§ **What is being asked**
Give back the entries exactly, ending with the "Zdrowie (126, 19)" line.

*** Opening of Available data ***

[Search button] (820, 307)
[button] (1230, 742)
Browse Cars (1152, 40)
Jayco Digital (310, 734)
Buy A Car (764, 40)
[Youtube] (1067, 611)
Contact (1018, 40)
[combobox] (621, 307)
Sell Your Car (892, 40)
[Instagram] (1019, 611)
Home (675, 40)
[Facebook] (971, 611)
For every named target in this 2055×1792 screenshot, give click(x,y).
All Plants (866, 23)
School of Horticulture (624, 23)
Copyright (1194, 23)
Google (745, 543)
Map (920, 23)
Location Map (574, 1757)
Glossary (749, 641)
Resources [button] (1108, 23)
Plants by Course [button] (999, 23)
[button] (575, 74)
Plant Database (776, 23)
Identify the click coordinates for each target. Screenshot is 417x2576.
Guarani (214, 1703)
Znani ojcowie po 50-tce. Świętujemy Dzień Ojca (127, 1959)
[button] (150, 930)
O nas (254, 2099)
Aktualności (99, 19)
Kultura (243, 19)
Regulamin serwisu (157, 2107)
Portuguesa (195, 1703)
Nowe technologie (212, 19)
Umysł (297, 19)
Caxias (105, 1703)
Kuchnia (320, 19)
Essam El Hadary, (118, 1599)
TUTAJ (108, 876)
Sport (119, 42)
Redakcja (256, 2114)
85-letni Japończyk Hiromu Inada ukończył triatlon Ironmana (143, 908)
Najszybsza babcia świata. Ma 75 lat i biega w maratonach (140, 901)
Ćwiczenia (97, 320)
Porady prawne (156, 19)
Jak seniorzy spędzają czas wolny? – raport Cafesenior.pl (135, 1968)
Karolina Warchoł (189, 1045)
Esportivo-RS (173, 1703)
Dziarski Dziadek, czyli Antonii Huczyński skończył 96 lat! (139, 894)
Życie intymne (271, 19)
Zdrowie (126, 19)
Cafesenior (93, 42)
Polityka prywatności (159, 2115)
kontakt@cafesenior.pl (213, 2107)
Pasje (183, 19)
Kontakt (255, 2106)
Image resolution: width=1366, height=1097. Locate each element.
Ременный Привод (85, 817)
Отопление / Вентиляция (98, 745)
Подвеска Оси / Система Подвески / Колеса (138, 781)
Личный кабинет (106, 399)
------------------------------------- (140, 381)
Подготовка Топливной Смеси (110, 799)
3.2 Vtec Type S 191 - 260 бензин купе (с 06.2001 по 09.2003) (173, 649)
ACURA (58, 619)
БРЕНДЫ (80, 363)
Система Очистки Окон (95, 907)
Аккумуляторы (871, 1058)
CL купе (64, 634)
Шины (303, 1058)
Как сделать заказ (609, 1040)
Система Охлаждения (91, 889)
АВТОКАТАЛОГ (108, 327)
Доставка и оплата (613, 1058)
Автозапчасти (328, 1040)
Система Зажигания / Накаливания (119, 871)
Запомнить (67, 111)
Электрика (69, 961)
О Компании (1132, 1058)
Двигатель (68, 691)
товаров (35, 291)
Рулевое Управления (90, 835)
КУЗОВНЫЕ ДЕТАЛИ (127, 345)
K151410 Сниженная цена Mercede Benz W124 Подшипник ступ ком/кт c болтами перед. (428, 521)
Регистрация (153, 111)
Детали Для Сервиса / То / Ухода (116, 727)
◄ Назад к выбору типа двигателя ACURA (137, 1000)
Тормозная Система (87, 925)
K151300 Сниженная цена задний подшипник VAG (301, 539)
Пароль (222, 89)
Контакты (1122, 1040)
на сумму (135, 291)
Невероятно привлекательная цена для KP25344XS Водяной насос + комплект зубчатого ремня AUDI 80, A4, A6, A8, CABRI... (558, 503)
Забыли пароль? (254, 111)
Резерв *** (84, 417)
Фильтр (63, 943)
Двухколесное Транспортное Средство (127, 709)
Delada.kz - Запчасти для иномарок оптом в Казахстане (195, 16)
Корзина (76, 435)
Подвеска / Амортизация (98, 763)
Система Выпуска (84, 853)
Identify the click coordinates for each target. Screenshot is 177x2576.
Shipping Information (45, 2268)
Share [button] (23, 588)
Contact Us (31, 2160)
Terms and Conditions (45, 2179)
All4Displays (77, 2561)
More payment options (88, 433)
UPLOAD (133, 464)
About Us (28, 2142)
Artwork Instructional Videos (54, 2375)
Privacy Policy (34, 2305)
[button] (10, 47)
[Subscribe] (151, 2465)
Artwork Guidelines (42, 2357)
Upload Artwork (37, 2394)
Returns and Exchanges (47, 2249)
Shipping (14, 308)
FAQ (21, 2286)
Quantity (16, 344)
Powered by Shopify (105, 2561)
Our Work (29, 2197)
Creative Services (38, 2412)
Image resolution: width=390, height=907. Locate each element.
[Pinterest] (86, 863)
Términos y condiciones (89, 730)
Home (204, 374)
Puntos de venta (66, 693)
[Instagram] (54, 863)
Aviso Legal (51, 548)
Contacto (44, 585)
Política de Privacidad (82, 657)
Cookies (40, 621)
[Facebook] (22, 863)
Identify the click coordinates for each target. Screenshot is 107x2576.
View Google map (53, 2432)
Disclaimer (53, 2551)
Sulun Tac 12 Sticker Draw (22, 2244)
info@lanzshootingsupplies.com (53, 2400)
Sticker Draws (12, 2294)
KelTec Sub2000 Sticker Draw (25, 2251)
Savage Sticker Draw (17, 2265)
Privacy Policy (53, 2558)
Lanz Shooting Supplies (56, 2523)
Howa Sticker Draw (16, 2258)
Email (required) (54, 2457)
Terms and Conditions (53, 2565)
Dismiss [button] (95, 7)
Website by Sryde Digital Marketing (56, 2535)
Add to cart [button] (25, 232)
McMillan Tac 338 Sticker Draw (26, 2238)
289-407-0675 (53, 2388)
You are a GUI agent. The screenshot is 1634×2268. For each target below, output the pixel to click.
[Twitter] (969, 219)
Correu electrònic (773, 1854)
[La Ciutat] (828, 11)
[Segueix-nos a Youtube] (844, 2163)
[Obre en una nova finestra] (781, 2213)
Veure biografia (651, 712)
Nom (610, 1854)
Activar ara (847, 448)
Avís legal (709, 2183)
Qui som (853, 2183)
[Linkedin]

*** Close of Available data ***

§ **Result of this task**
[Search button] (820, 307)
[button] (1230, 742)
Browse Cars (1152, 40)
Jayco Digital (310, 734)
Buy A Car (764, 40)
[Youtube] (1067, 611)
Contact (1018, 40)
[combobox] (621, 307)
Sell Your Car (892, 40)
[Instagram] (1019, 611)
Home (675, 40)
[Facebook] (971, 611)
For every named target in this 2055×1792 screenshot, give click(x,y).
All Plants (866, 23)
School of Horticulture (624, 23)
Copyright (1194, 23)
Google (745, 543)
Map (920, 23)
Location Map (574, 1757)
Glossary (749, 641)
Resources [button] (1108, 23)
Plants by Course [button] (999, 23)
[button] (575, 74)
Plant Database (776, 23)
Identify the click coordinates for each target. Screenshot is 417x2576.
Guarani (214, 1703)
Znani ojcowie po 50-tce. Świętujemy Dzień Ojca (127, 1959)
[button] (150, 930)
O nas (254, 2099)
Aktualności (99, 19)
Kultura (243, 19)
Regulamin serwisu (157, 2107)
Portuguesa (195, 1703)
Nowe technologie (212, 19)
Umysł (297, 19)
Caxias (105, 1703)
Kuchnia (320, 19)
Essam El Hadary, (118, 1599)
TUTAJ (108, 876)
Sport (119, 42)
Redakcja (256, 2114)
85-letni Japończyk Hiromu Inada ukończył triatlon Ironmana (143, 908)
Najszybsza babcia świata. Ma 75 lat i biega w maratonach (140, 901)
Ćwiczenia (97, 320)
Porady prawne (156, 19)
Jak seniorzy spędzają czas wolny? – raport Cafesenior.pl (135, 1968)
Karolina Warchoł (189, 1045)
Esportivo-RS (173, 1703)
Dziarski Dziadek, czyli Antonii Huczyński skończył 96 lat! (139, 894)
Życie intymne (271, 19)
Zdrowie (126, 19)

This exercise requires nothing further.